* [EXERCISE DETAILS]: Lines from the one containing "Task: Retweet the" through the final line of the records below are needed, copied exactly, with no pictures.

-- SUPPLIED MATERIAL follows --

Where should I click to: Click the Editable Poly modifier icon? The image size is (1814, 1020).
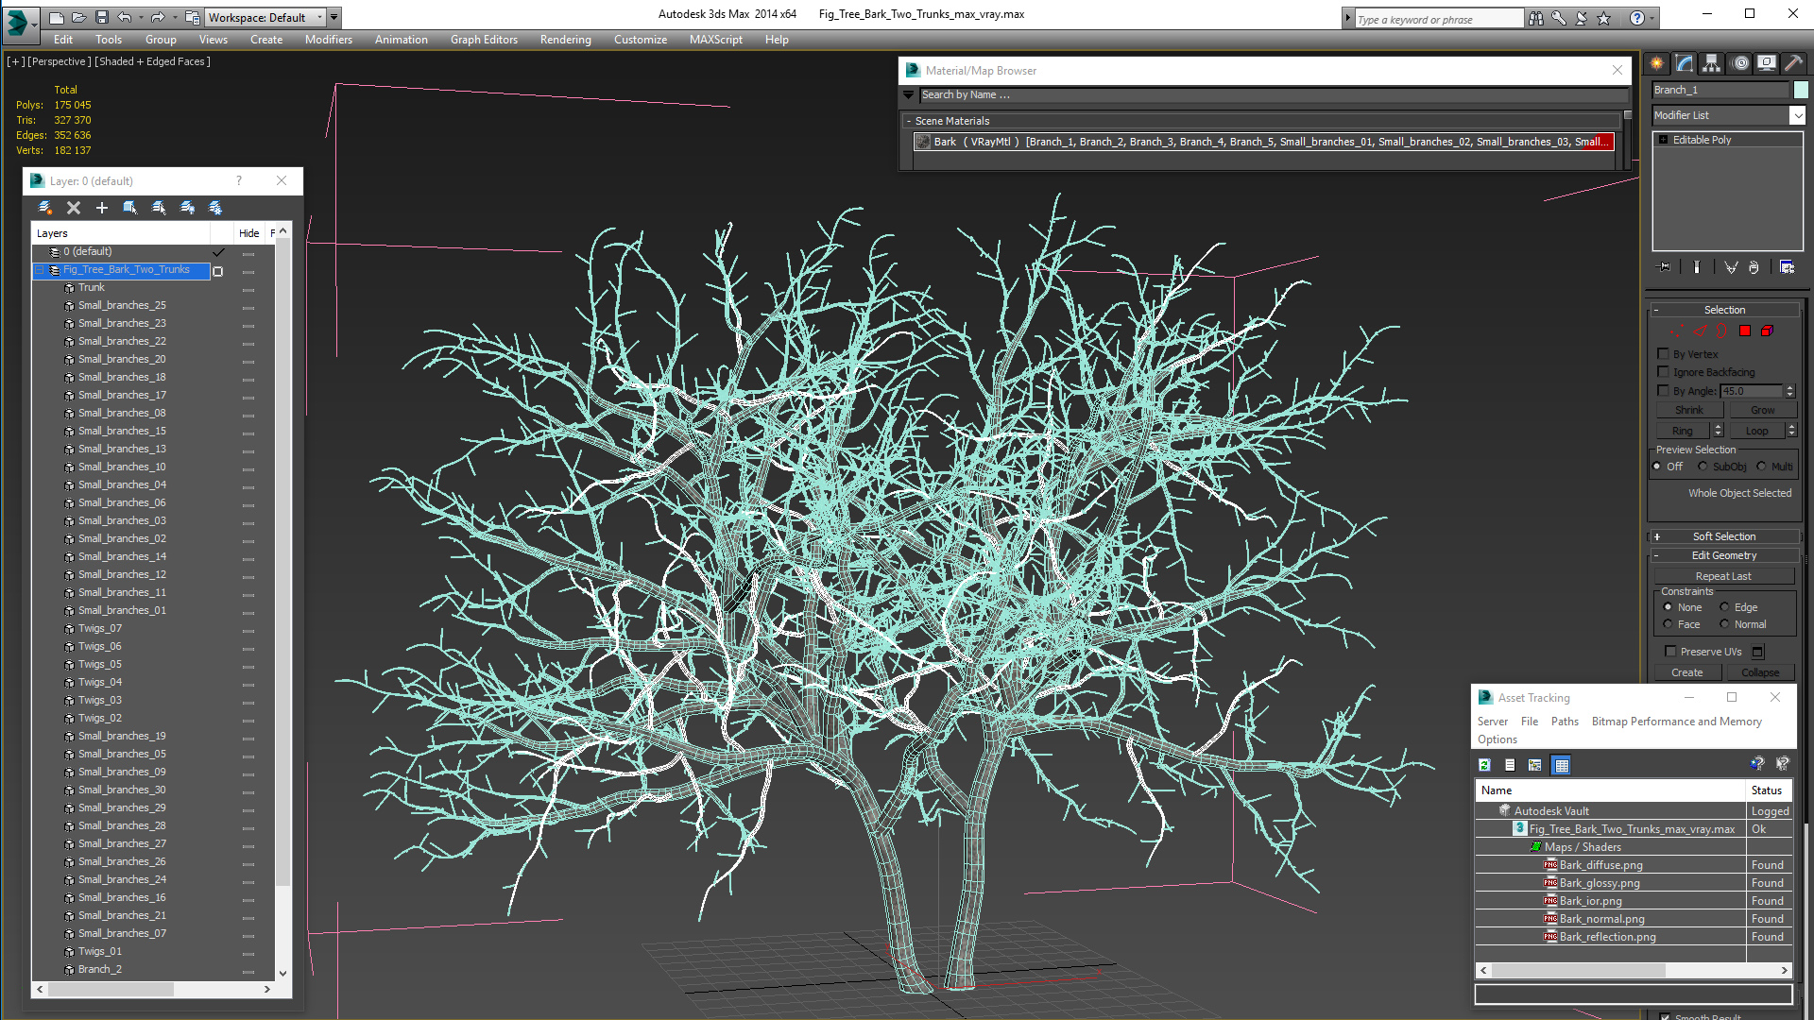(x=1663, y=138)
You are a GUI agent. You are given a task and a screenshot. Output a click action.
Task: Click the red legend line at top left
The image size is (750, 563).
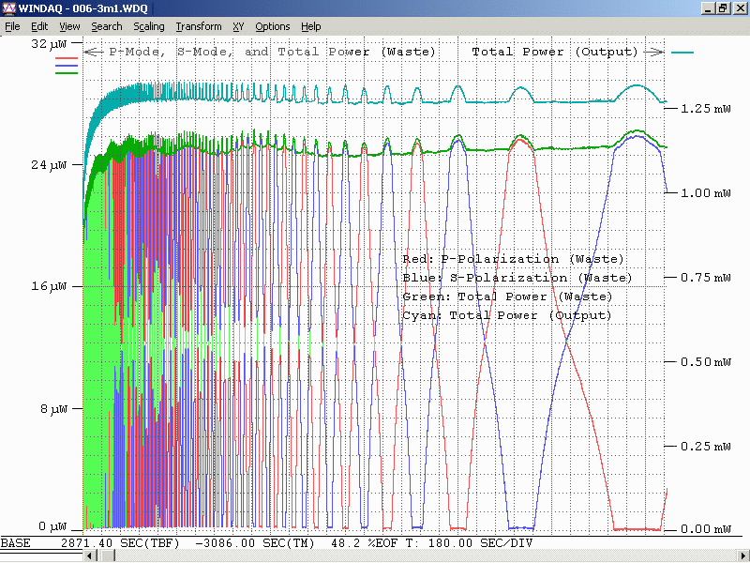pos(67,58)
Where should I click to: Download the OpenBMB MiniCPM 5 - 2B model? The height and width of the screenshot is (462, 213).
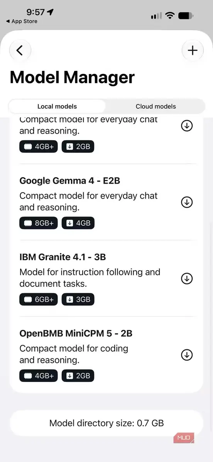pos(187,355)
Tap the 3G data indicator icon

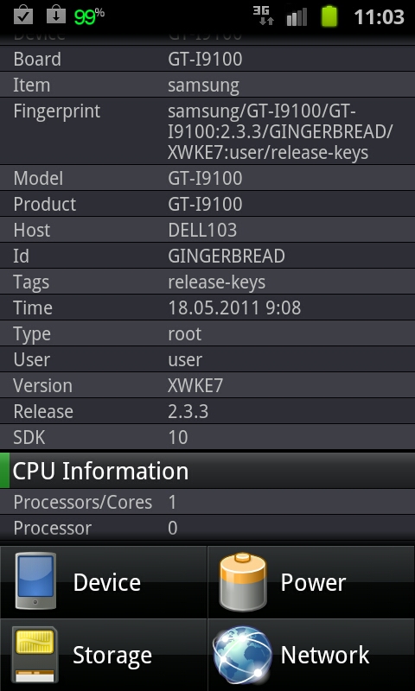pos(264,16)
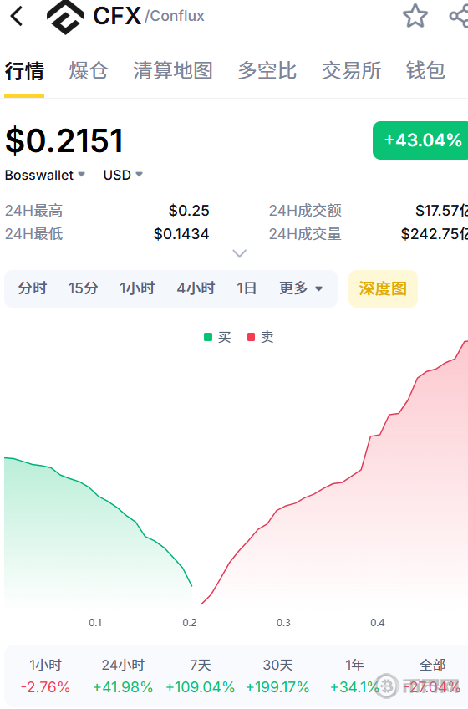Select the 1日 chart interval

[x=247, y=288]
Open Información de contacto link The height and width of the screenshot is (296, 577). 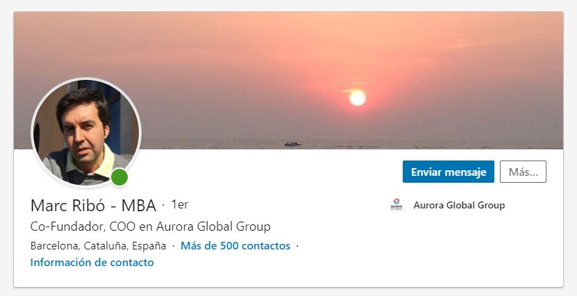point(92,263)
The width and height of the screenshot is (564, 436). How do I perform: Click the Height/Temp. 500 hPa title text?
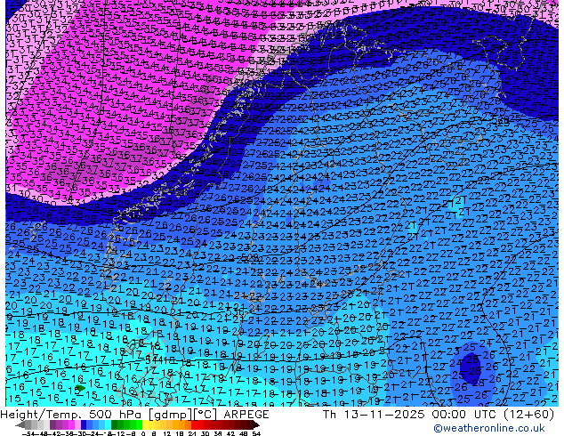(72, 415)
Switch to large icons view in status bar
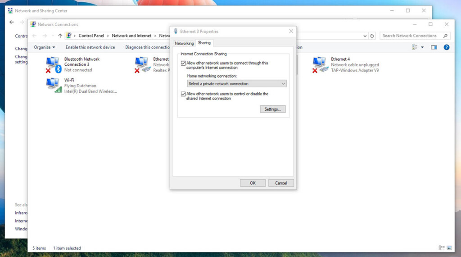 pos(449,248)
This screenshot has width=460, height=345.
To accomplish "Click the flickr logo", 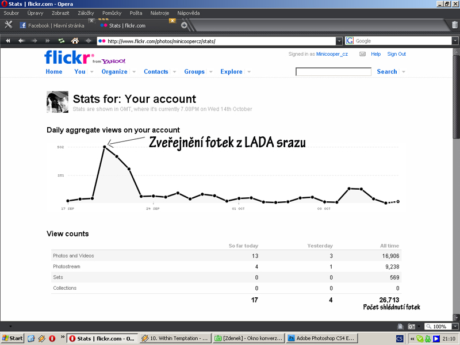I will click(68, 58).
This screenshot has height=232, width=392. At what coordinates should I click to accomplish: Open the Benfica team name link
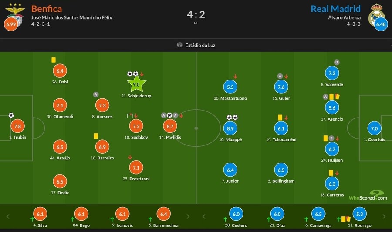46,9
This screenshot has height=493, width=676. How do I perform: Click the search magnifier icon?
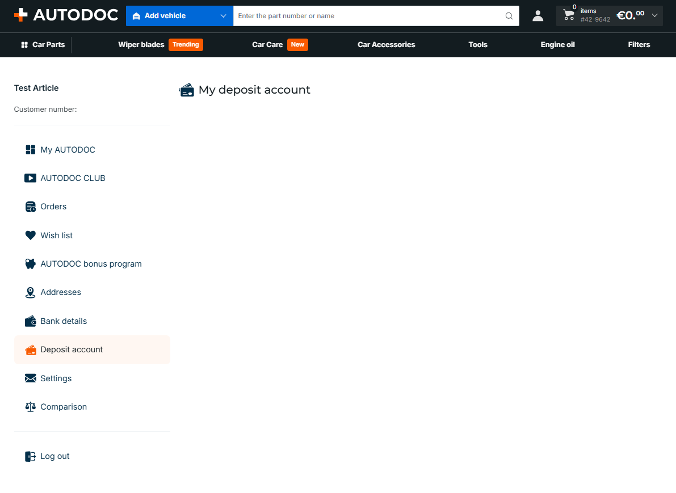pyautogui.click(x=509, y=16)
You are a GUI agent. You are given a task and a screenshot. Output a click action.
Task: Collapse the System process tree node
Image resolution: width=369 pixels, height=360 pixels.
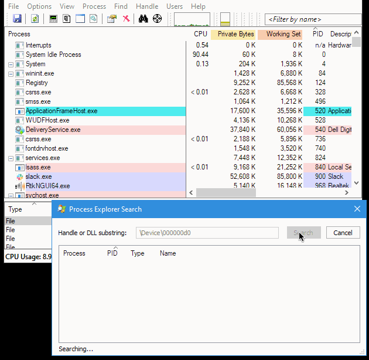point(11,64)
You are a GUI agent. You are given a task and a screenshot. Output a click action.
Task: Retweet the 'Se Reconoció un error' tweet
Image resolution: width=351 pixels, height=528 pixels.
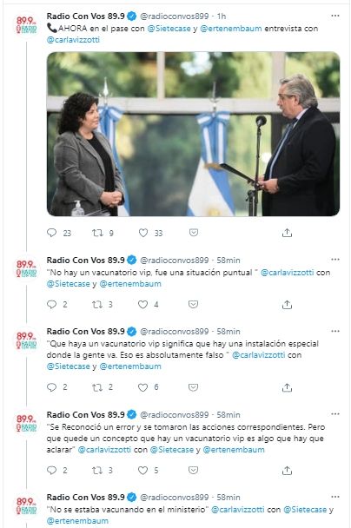pos(97,470)
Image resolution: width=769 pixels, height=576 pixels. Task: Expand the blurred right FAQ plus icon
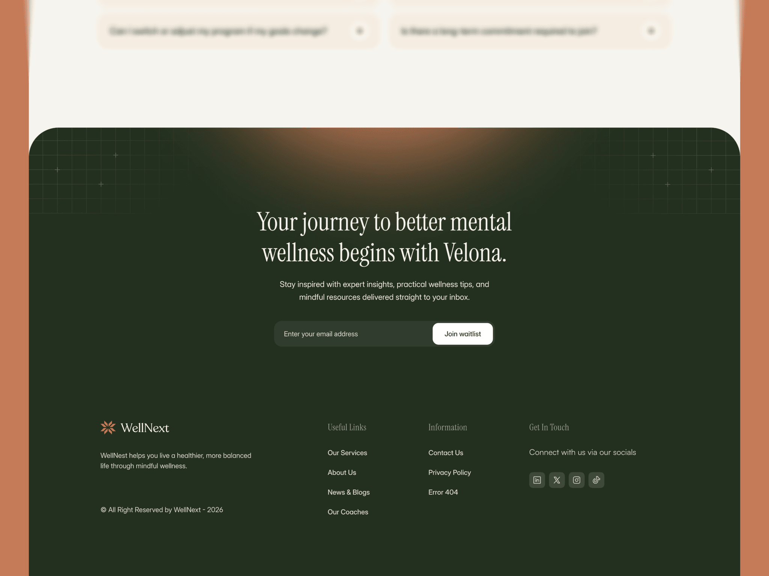click(651, 31)
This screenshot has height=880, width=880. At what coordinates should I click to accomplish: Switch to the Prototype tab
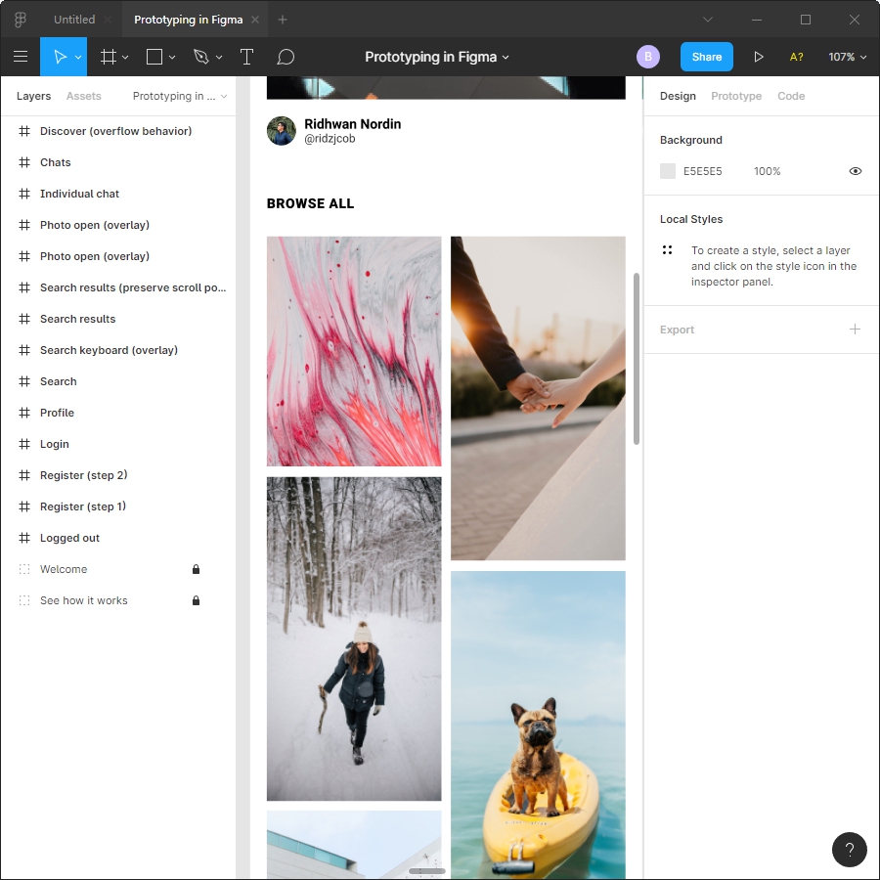pos(735,96)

-- SUPPLIED MATERIAL concluded --

* [TASK OUTPUT]:
Task: Retweet the 'Se Reconoció un error' tweet
Image resolution: width=351 pixels, height=528 pixels.
pos(97,470)
Image resolution: width=769 pixels, height=576 pixels. Task: Expand the blurred right FAQ plus icon
click(651, 31)
This screenshot has height=880, width=880. At what coordinates should I click to accomplish: Switch to the Prototype tab
pos(735,96)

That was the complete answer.